The blood parrot cichlid is a hybrid of the midas and the redhead cichlid. The fish was first created in Taiwan around 1986. Blood parrots should not be confused with other parrot cichlids or salt water parrotfish (family Scaridae).
Although there are reservations about this fish and some believe they should not be bred or sold, there is little doubt that they have proliferated the market. Here's where they come from and how to care for them properly.
Origins of the Blood Parrot
Parrot fish are not a naturally occurring fish. Rather, they are a man-made, cross-bred fish, and a controversial one at that. Although they've been on the market for some time, they were not seen widely in pet shops before the year 2000. Usually sold under the name Blood Parrot or Bloody Parrots, they should not be confused with freshwater Parrot Cichlids (Hoplarchus Psittacus) or the saltwater Parrot Fish (Callyodon fasciatus).
Many fish enthusiasts feel strongly that they should not be allowed on the market.
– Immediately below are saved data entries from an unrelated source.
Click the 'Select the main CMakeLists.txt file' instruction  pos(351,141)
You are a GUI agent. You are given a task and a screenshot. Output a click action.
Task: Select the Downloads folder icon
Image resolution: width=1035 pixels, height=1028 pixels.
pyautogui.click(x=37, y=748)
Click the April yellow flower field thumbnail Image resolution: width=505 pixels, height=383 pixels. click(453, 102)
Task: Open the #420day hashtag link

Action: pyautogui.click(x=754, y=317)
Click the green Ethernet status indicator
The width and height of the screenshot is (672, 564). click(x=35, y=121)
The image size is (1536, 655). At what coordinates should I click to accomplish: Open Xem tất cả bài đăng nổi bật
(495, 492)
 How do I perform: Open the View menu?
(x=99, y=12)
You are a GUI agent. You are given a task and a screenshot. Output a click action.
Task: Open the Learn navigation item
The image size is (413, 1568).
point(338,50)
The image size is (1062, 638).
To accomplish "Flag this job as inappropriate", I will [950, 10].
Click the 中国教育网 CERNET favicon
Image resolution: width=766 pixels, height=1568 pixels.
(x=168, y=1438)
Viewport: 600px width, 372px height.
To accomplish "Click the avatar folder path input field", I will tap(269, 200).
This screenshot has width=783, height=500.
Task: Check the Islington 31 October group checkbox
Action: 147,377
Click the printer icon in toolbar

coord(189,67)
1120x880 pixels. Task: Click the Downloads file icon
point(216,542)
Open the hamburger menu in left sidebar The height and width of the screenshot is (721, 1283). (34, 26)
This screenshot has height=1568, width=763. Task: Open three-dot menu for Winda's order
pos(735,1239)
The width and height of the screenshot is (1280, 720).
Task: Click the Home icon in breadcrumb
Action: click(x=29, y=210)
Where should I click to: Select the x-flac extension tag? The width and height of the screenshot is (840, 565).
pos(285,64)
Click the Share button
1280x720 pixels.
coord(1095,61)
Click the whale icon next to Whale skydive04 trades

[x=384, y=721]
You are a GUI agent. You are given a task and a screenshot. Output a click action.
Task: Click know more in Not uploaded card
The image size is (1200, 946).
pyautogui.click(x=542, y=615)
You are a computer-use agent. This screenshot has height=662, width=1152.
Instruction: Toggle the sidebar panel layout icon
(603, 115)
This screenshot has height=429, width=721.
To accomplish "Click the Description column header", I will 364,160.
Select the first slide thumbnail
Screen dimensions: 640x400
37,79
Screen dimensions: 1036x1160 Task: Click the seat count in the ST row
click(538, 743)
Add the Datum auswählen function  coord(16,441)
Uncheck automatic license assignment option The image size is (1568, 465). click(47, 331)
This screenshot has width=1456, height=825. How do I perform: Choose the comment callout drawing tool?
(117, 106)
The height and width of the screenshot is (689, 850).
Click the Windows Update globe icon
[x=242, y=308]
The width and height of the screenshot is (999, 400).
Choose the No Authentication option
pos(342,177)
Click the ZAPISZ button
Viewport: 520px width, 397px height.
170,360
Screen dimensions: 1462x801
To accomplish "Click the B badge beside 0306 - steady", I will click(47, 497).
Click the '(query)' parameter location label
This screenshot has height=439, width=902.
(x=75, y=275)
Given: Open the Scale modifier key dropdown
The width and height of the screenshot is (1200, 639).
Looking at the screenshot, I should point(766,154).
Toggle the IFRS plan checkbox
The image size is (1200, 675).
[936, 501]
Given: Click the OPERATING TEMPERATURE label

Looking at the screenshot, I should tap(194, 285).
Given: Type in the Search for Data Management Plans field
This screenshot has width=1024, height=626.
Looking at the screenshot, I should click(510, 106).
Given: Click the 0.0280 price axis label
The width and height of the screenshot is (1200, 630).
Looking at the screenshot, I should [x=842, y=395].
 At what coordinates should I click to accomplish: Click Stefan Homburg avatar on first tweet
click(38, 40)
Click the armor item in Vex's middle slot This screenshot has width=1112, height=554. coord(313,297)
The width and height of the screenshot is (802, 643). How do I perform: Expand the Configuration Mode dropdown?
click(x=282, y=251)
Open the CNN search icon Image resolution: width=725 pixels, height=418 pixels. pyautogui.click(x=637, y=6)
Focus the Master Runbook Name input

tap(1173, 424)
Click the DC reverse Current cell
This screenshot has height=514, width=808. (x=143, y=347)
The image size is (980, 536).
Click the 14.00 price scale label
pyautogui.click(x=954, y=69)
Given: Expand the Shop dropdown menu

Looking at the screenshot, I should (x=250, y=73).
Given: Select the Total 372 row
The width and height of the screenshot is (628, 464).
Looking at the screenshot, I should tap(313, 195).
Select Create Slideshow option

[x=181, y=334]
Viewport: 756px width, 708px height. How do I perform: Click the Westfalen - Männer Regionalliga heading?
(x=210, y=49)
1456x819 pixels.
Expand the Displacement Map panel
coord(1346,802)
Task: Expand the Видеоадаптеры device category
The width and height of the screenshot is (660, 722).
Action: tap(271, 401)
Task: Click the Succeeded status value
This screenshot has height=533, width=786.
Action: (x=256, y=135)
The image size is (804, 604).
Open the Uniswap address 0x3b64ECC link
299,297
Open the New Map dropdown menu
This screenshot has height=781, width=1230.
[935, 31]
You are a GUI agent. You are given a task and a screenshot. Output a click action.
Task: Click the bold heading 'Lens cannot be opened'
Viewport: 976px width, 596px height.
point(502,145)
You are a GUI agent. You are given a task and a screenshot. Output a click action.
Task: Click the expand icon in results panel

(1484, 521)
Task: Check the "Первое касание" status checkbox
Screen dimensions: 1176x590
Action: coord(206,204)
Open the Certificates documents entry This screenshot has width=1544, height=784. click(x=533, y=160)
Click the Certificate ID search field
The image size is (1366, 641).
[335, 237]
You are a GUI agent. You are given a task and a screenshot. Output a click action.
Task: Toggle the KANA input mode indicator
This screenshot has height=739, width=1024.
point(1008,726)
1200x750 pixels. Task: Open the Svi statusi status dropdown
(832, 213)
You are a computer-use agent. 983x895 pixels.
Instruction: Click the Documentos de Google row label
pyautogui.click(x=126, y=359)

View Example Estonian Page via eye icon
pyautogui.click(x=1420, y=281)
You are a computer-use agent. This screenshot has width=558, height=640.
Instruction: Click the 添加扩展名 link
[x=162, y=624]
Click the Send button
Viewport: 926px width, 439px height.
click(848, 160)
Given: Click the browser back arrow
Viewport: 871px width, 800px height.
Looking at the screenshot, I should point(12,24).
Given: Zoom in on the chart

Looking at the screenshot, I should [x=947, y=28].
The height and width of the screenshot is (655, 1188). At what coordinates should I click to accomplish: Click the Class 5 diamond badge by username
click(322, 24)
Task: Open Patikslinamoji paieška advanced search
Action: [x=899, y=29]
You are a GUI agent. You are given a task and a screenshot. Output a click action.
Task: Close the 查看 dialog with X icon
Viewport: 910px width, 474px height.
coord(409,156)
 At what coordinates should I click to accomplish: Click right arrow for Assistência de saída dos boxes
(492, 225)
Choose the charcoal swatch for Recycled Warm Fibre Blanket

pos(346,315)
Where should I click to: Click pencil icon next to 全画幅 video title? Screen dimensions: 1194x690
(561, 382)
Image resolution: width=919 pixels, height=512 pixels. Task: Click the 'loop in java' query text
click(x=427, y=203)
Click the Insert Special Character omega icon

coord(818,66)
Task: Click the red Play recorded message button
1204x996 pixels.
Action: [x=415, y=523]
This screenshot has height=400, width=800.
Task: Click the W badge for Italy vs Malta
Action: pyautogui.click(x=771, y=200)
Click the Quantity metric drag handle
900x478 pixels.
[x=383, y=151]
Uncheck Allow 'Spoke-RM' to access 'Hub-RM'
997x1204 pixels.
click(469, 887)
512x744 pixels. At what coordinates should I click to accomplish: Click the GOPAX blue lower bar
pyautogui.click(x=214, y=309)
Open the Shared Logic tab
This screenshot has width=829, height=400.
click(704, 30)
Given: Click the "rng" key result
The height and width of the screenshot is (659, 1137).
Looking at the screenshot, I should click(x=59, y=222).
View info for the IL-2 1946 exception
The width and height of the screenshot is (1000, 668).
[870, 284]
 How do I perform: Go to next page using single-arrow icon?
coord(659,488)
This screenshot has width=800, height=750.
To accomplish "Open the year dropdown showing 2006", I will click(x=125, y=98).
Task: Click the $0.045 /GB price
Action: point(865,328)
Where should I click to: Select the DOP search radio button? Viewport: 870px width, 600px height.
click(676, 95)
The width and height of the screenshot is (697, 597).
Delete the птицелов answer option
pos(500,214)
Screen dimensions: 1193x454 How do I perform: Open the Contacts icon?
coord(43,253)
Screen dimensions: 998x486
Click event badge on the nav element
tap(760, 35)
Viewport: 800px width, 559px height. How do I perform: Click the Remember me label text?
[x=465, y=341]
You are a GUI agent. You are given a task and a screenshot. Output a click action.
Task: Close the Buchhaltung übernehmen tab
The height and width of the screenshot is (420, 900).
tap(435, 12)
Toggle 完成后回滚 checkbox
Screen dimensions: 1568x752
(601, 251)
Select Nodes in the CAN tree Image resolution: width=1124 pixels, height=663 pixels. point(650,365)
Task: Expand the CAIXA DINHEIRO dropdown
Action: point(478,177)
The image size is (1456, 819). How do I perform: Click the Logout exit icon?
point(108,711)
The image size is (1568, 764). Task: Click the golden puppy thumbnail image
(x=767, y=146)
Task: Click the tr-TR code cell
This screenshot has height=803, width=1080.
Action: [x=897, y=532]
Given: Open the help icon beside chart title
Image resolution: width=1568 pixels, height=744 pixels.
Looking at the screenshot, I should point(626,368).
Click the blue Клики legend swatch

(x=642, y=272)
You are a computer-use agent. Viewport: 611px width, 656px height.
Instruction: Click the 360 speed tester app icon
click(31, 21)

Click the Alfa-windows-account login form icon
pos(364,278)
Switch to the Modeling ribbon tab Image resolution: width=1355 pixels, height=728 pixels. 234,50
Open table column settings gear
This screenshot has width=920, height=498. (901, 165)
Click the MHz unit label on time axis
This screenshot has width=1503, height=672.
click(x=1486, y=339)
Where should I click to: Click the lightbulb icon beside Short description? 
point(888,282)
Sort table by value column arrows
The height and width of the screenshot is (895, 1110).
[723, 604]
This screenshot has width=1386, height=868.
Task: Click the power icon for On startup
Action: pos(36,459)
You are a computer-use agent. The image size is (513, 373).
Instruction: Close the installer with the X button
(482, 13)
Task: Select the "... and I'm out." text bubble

Some go so far as to boycott shops that sell them. The controversy even exists over their parentage. Although other combinations may occur, the most likely pairings are the Midas Cichlid (Cichlasoma citrinellum) and the Redhead Cichlid (Cichlasoma synspilum), or a green or gold Severum (Heros severus or Cichlasoma severum) with the Red Devil (Cichlasoma erythraeum).
It's likely that many of the "calico" Bloody Parrots seen on the market are derived from the latter pairing. It is also possible that Amphilophus labiatus or even Archocentrus species are used in creating Bloody Parrots. Regardless of their heritage, one thing is certain -- they do not exist in nature.
While the debate rages over the ethics of creating this fish, of most concern is the physical effect their hybridization has on the fish itself. The Bloody Parrot clearly has numerous anatomical anomalies, some of which can cause hardships for the fish. One of the first things an observer will notice is that their mouth is quite small and oddly shaped. This can affect their ability to eat, and at feeding time it has difficulty competing with aggressive species that have large mouths. They also have spinal and swim bladder deformities which affect their swimming abilities. Creating a fish that inherently has such deformities is not only unethical but cruel as well.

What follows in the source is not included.